**Task statement:** Carry on the report about the business rates holiday extension below, starting right after its final sentence.

(Beginning of Document section)

Chancellor Rishi Sunak has extended the business rates holiday for a further three months and will offer non-essential retailers new recovery grants of up to £6,000 per store.
In the Budget today, Sunak unveiled further tax cuts and relief programmes for retailers and other high street businesses forced to close due to the pandemic.
He said the government would extend the 100% business rates holiday for all businesses up to the end of June. From then, for the remainder of 2021, Sunak said that business rates would continue to be discounted by two-thirds, which he said was a further £6bn tax cut for business.
“For the remaining nine months of the year, business rates will still be discounted by two-thirds, up to a value of £2m for closed businesses, with a lower cap for those who have been able to stay open,” he said.
So far Sainsbury’s, Asda, Morrisons, Tesco and Aldi have all said they will waive the three month holiday extension and will continue to pay full business rates for the remainder of the year.

(End of Document section)
(Beginning of Data extracts)

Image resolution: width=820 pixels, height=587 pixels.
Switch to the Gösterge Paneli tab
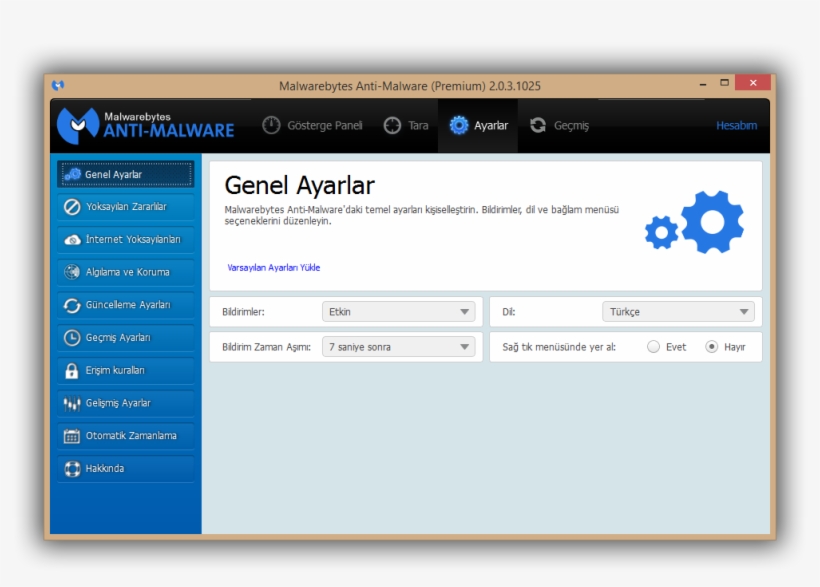pyautogui.click(x=311, y=126)
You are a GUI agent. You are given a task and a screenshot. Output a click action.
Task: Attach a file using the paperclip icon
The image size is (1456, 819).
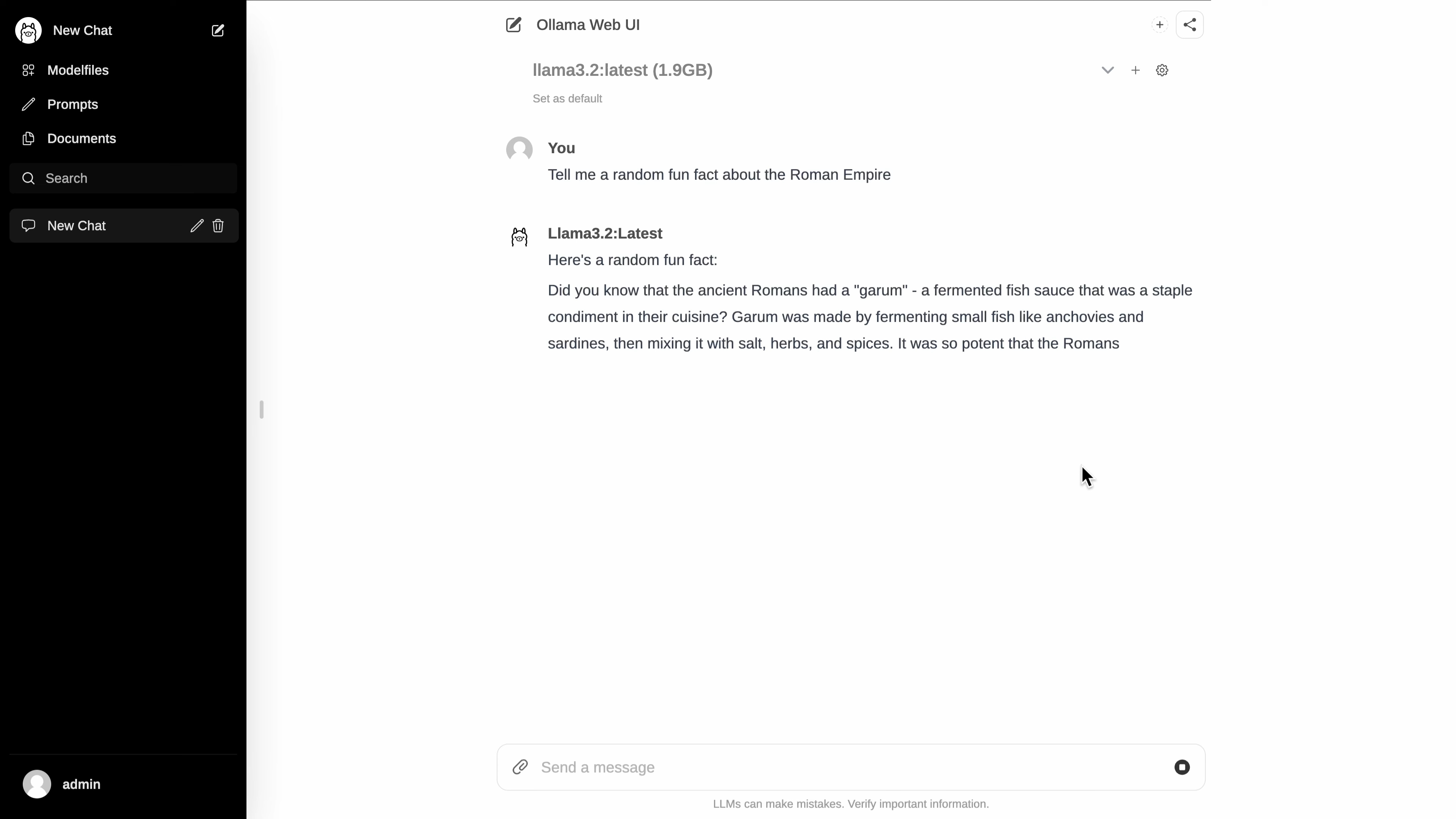(520, 767)
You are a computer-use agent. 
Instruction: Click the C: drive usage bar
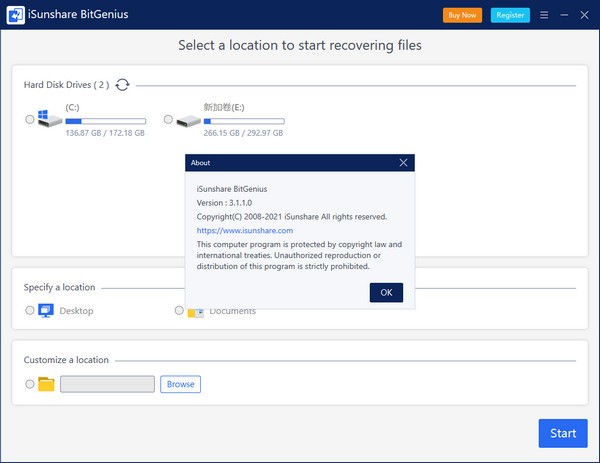105,120
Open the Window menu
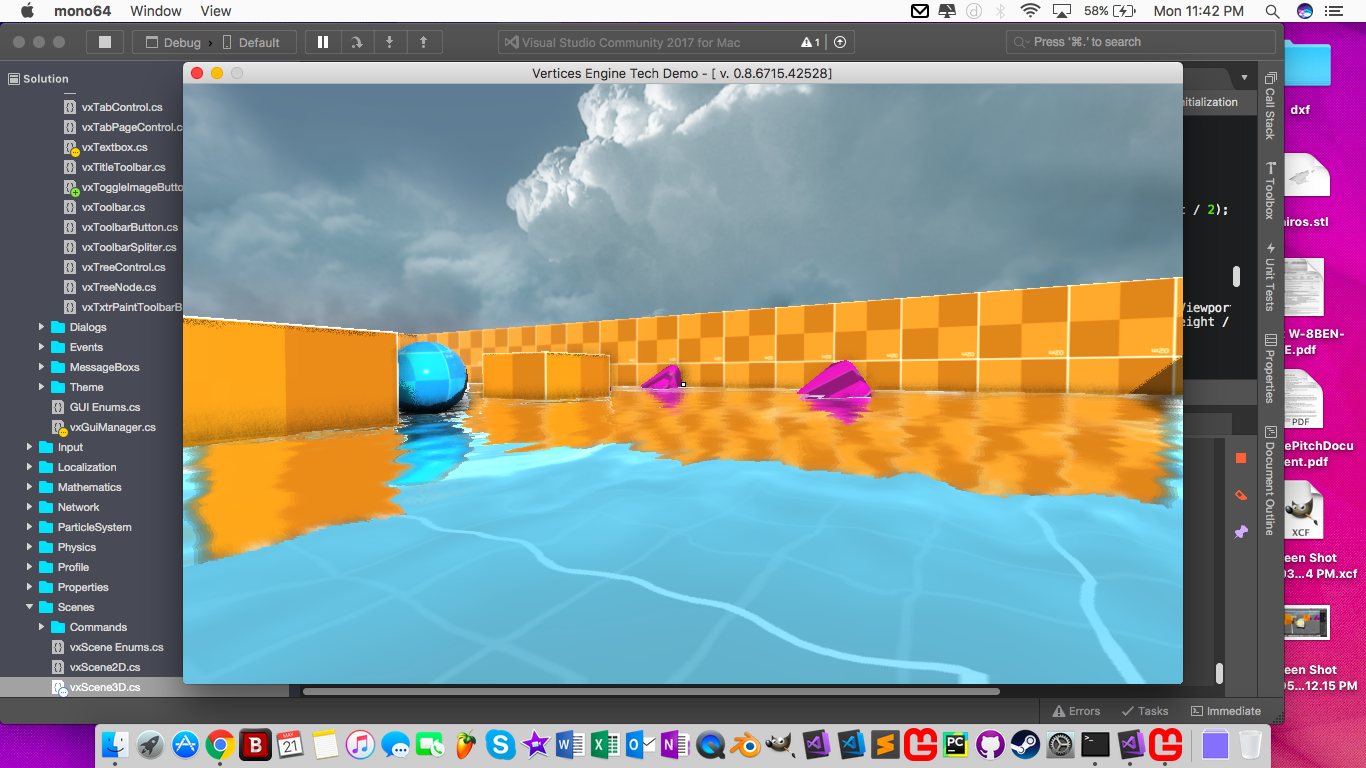 click(x=156, y=11)
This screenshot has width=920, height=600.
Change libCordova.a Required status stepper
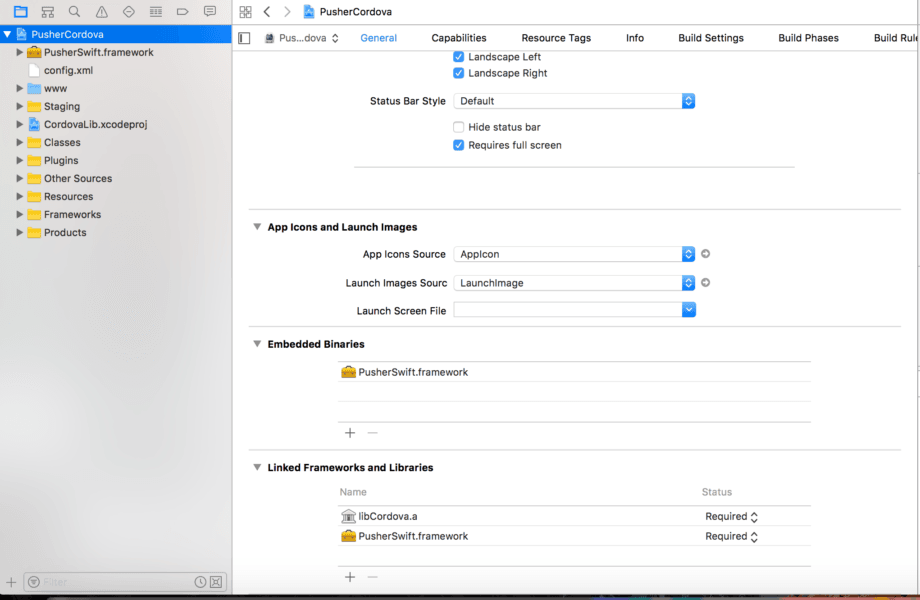click(754, 517)
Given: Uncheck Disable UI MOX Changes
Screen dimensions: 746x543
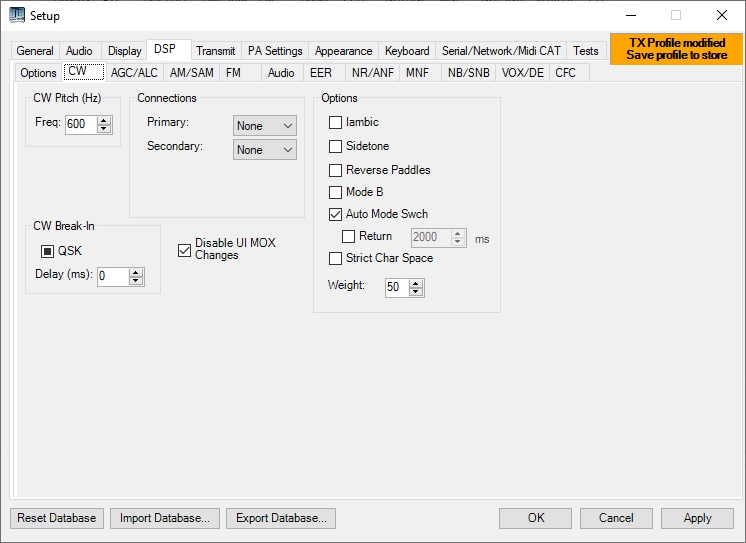Looking at the screenshot, I should [x=184, y=250].
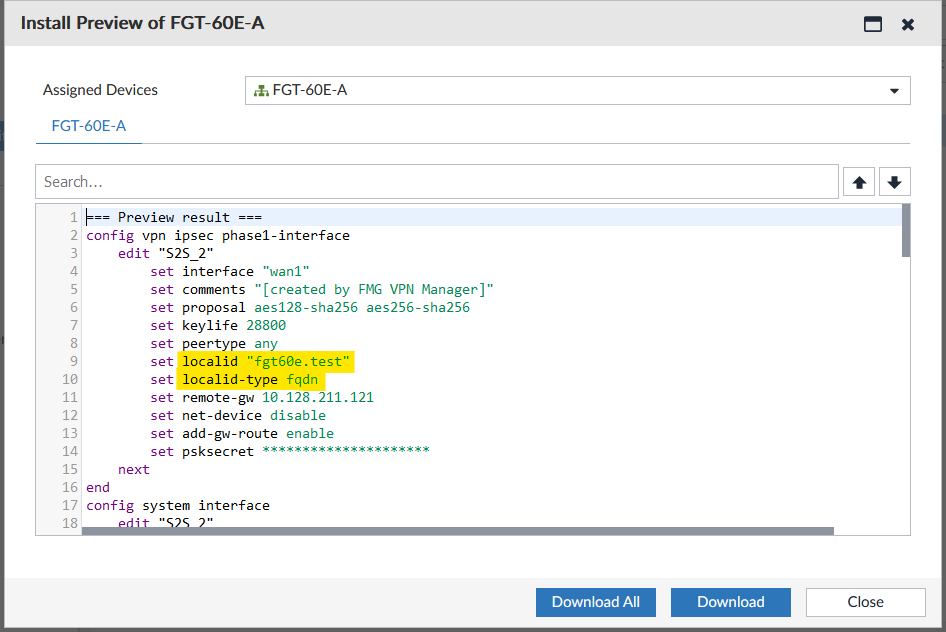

(End of Data extracts)

**Task answer:**
Sunak also unveiled a replacement for the current coronavirus business loan schemes would be replaced by new “restart grants” beginning in April with grants of up to £6,000 per premise for non-essential retailers and up to £18,000 for hospitality businesses forced to close due to Covid-19.
The chancellor said the grants would “help businesses reopen and get going again” and added “£5bn of new grants, on top of the £20bn we’ve already provided, taking our total direct cash support to business to £25bn”.
Sunak announced the new measures on top of other schemes already trailed such as extending the furlough scheme and upping the contactless payment limit to £100 per transaction.
The temporary £20 increase in universal credit unveiled last year was also extended until the end of September.
Sunak said the support package unveiled today included a further £65bn of support schemes.
“Taking into account the significant support announced at Spending Review 2020, this means our total Covid support package, this year and next, is £352bn,” he said, adding “total fiscal support over this year and next amounts to £407bn”.
To help pay for this, Sunak said corporation tax would rise to 25% of profits in April 2023.
He also said he would create a small profits rate to ensure only businesses with profits of over £250,000 will be taxed at the 25% rate. Businesses with profits under £50,000 would continue to pay the current 19% rate.
“That means only 10% of all companies will pay the full higher rate,” he added.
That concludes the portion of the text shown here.